Fabrica - Nicolas Presl

Publié le 29 novembre 2009 par Malaurie @jfbib

Cette bande dessinée, sans texte et en Noir & Blanc, est passionnante.
Dans une société future fortement industrialisée, la liberté est devenue un ancien souvenir (Georges Orwell et 1984 ne sont pas loin). Les forces de police pourchassent les déviants : musiciens, libraires... Les autodafés sont monnaie courante (Fahrenheit 451 de Ray Bradbury pointe son nez). Un homme, pianiste dans un bar, possède 6 doigts à ses mains, tout comme son fils qui l'accompagne (
est-ce une évolution darwinienne ? ça y ressemble fortement). Une descente de police les oblige à fuir rapidement. Le père a tout juste le temps de cacher son fils avant de se faire attraper. Ce dernier est alors recueilli par un ouvrier travaillant dans une usine d'armement (Les Temps modernes de Charlie Chaplin se devinent alors). Ce dernier va cacher l'enfant dans l'usine, à l'intérieur l'unité où il est affecté. Il lui apportera des nourritures pour le corps et l'esprit : des steaks et Don Quixotte de Cervantes, Les métamorphoses d'Ovide et enfin un livre d'anatomie, probablement celui de André Vésale (1514-1564) intitulé De humani corporis fabrica (Fabrica, tiens-donc !). L'enfant va ainsi voyager en imagination, se promener dans l'usine et devenir un grain de sable dans les rouages bien huilés de la fabrique.
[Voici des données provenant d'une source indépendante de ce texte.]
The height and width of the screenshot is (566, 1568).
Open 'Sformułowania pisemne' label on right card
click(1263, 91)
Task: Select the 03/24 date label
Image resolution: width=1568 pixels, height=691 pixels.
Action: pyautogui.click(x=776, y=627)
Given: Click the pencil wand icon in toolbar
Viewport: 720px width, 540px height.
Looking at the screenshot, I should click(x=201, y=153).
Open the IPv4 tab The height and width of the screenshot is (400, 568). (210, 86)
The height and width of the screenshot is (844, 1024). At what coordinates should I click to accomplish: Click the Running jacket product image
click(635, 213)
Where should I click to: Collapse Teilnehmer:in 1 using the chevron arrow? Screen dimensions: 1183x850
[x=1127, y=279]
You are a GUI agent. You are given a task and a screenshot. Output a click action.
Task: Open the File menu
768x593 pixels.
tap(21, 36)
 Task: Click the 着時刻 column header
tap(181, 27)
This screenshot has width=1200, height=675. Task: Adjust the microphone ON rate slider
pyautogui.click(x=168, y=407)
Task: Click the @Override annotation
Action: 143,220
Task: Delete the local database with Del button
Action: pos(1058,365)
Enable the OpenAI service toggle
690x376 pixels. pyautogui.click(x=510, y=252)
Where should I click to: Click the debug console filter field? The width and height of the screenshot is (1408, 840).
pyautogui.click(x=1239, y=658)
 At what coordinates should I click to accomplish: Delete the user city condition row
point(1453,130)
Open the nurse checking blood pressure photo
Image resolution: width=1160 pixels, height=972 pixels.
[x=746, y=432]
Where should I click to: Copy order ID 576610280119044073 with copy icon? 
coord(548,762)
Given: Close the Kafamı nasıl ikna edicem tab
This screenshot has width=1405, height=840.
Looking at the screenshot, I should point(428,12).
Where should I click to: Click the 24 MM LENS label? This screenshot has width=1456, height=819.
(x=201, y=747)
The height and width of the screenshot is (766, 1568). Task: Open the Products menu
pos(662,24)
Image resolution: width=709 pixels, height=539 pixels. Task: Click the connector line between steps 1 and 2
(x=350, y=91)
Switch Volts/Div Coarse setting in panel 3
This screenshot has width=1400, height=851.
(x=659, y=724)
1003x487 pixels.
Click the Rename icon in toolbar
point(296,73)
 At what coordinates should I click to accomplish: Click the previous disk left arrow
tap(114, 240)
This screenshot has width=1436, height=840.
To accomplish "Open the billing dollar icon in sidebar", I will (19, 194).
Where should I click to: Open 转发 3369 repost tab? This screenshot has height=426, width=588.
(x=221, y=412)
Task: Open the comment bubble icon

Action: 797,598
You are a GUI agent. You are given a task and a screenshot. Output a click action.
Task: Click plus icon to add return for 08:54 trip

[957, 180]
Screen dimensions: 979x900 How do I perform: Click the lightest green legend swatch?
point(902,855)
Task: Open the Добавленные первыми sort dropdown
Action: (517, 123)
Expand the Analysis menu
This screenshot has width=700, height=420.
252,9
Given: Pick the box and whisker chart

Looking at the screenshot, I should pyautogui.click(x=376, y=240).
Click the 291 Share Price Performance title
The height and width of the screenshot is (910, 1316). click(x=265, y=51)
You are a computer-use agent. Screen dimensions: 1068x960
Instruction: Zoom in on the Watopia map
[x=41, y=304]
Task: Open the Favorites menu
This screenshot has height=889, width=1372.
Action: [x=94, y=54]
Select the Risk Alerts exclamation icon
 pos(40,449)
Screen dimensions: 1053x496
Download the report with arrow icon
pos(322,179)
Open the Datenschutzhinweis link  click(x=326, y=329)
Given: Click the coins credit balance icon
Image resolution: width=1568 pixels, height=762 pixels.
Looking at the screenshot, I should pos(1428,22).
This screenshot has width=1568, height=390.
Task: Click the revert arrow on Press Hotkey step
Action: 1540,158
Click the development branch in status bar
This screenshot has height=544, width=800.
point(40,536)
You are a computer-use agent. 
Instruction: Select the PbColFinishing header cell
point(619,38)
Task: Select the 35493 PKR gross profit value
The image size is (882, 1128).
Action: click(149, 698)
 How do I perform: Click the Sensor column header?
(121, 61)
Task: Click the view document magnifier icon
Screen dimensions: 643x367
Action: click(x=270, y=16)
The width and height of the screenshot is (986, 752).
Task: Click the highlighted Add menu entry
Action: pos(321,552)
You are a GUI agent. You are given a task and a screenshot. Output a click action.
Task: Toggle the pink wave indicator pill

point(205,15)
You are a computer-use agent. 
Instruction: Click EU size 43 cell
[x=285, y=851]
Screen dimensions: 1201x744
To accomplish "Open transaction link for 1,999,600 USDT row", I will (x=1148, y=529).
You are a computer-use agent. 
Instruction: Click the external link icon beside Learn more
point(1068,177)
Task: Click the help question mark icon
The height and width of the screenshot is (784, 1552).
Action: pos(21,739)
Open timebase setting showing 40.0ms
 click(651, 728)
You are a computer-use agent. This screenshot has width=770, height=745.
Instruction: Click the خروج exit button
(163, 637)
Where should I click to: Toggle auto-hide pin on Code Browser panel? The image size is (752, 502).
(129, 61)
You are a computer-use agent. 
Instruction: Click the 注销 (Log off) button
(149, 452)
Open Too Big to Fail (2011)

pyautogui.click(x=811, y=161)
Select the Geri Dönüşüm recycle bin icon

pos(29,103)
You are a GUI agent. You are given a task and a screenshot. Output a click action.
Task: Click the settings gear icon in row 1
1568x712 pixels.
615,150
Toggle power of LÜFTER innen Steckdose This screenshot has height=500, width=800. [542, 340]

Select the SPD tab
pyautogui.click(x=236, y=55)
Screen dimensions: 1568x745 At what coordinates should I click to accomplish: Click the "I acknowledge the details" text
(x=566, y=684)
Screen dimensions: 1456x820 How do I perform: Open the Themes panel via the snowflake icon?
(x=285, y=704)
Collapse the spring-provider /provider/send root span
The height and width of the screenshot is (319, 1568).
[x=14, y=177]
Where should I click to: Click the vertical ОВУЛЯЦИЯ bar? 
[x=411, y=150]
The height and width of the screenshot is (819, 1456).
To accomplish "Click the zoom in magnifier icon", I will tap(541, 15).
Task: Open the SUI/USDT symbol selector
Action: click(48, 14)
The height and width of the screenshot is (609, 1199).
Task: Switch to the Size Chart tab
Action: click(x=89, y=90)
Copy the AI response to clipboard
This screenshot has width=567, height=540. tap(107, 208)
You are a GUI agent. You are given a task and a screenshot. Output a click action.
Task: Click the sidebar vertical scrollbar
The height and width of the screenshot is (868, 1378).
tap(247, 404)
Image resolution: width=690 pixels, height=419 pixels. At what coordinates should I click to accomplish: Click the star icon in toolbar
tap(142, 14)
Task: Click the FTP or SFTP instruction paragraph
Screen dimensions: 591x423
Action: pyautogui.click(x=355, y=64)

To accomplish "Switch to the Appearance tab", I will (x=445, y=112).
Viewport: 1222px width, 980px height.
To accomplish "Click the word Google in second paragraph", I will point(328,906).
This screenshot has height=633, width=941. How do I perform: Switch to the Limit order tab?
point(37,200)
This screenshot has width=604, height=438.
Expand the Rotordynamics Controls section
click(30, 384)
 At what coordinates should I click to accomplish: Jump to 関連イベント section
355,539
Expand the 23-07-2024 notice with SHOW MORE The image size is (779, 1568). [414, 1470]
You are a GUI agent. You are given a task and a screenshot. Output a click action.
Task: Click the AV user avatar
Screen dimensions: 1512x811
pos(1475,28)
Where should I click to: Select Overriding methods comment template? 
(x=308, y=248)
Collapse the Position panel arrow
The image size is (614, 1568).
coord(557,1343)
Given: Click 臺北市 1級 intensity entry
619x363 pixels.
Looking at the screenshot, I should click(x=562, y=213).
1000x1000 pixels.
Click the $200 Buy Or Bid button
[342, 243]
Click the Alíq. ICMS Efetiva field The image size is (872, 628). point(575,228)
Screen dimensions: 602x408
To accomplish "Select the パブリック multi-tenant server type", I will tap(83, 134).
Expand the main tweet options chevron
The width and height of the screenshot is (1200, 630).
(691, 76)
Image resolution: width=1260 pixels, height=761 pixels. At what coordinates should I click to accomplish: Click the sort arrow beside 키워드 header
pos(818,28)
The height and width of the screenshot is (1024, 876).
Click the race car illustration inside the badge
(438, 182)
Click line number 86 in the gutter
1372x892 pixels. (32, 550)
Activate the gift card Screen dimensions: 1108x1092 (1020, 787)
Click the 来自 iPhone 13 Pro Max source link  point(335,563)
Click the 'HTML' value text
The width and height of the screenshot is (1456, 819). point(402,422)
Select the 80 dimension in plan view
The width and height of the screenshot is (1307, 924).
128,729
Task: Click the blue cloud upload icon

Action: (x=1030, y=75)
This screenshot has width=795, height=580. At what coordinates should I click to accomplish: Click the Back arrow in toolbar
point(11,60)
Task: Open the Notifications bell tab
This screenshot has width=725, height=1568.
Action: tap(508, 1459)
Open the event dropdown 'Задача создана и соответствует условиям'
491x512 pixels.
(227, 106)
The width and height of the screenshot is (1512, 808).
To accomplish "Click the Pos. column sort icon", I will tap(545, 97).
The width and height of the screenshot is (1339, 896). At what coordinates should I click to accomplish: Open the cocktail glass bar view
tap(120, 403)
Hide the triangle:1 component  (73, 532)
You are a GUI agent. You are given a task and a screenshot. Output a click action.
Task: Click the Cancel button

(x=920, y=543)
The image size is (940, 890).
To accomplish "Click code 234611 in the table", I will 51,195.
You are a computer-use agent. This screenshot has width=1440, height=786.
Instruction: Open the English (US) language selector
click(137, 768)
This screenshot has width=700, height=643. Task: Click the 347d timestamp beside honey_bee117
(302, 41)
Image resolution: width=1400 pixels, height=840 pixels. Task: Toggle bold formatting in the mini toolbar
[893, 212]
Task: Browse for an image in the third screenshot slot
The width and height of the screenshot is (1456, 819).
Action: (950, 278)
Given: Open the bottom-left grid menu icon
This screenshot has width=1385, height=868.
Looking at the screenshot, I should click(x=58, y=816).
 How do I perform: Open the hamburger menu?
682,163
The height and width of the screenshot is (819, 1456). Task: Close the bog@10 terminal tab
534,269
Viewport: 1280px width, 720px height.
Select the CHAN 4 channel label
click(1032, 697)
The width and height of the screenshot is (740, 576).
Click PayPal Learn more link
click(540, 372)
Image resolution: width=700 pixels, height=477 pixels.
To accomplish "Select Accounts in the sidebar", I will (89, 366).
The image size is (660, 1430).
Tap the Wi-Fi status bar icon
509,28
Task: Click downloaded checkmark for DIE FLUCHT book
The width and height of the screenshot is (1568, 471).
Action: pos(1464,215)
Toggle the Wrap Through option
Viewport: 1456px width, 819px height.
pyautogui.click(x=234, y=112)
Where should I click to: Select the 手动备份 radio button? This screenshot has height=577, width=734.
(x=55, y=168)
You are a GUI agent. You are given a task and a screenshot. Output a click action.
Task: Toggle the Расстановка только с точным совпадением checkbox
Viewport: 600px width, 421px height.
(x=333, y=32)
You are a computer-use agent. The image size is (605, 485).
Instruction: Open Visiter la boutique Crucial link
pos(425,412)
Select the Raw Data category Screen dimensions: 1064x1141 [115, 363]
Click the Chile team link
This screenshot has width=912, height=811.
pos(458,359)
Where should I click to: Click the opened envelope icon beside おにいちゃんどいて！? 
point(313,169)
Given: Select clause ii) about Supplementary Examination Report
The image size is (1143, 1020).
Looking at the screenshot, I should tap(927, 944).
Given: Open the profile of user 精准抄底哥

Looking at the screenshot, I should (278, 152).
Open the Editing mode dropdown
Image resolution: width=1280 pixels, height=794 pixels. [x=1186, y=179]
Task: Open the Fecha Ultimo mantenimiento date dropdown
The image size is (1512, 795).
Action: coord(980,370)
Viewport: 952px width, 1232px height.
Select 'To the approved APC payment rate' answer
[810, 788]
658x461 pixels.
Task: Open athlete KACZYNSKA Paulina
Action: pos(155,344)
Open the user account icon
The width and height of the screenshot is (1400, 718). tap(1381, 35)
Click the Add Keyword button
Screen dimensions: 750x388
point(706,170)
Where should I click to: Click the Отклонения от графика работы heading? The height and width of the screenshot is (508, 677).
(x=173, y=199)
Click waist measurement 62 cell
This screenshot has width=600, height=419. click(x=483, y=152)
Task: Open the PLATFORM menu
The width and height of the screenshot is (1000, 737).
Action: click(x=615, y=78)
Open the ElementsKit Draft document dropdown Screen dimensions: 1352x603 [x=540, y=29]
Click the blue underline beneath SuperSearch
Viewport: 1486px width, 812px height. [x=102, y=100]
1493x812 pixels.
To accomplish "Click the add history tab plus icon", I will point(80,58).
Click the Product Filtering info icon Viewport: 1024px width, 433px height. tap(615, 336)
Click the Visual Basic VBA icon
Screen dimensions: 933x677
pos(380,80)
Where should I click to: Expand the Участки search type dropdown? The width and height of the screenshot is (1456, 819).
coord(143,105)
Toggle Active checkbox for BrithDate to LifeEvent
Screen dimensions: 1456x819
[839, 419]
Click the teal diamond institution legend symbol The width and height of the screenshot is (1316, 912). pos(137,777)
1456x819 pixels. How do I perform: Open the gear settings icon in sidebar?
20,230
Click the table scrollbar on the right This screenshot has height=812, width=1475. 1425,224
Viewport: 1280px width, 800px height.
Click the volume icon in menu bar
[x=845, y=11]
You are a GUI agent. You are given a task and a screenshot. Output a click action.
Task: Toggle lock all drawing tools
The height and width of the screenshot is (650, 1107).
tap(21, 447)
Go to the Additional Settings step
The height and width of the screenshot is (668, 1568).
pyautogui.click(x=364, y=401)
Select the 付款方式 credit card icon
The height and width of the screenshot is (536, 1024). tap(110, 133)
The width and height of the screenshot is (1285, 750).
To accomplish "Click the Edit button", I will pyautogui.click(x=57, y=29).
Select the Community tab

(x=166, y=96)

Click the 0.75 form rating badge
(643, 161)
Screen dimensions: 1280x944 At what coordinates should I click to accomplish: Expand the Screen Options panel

Mais un malheur ne vient jamais seul : le boucher, chez qui l'ouvrier s'approvisionne (certainement échappé de Delicatessen de Caro et Jeunet), méfiant devant l'appétit soudainement plus important de son client livrera ses doutes aux forces de l'ordre... Police et contremaître vont-ils anéantir ce petit espace de liberté ?
© Nicolas Presl (Atrabile)

Le dessin mérite aussi votre attention. Les personnages ont des gueules sorties d'un tableau de Picasso, Guernica par exemple. Leurs narines, trilobées, leur confèrent des expressions de particulières : souffrance, méfiance, défiance et violence, cohabitent avec dérision, persuasion, soumission et compassion. Chaque personnage de cette fiction porte en lui les stigmates de sa personnalité. Nous sommes confrontés à ce combat éternel entre l'homme et ses créations : les machines (Métropolis de Fritz Lang) et les armes. Combat inégal où l'homme s'avère bien souvent impuissant, le dessin de Nicolas Presl, son choix du Noir & Blanc, ses compositions,  les thèmes abordés dans cette histoire, montrent à quel point le corps et l'esprit sont liés, combien ils sont broyés par les machines et la technologie. Nicolas Presl nous interroge sur notre humanité et sur notre futur tout aussi bien que ses illustres inspirateurs précédemment cités.
Pour en savoir plus, peut-être trop sur Du9, juste assez chez Bulledair et sur BDGest.
Fabrica
Nicolas Presl, Atrabile, collection flegme, 2009, 21 €.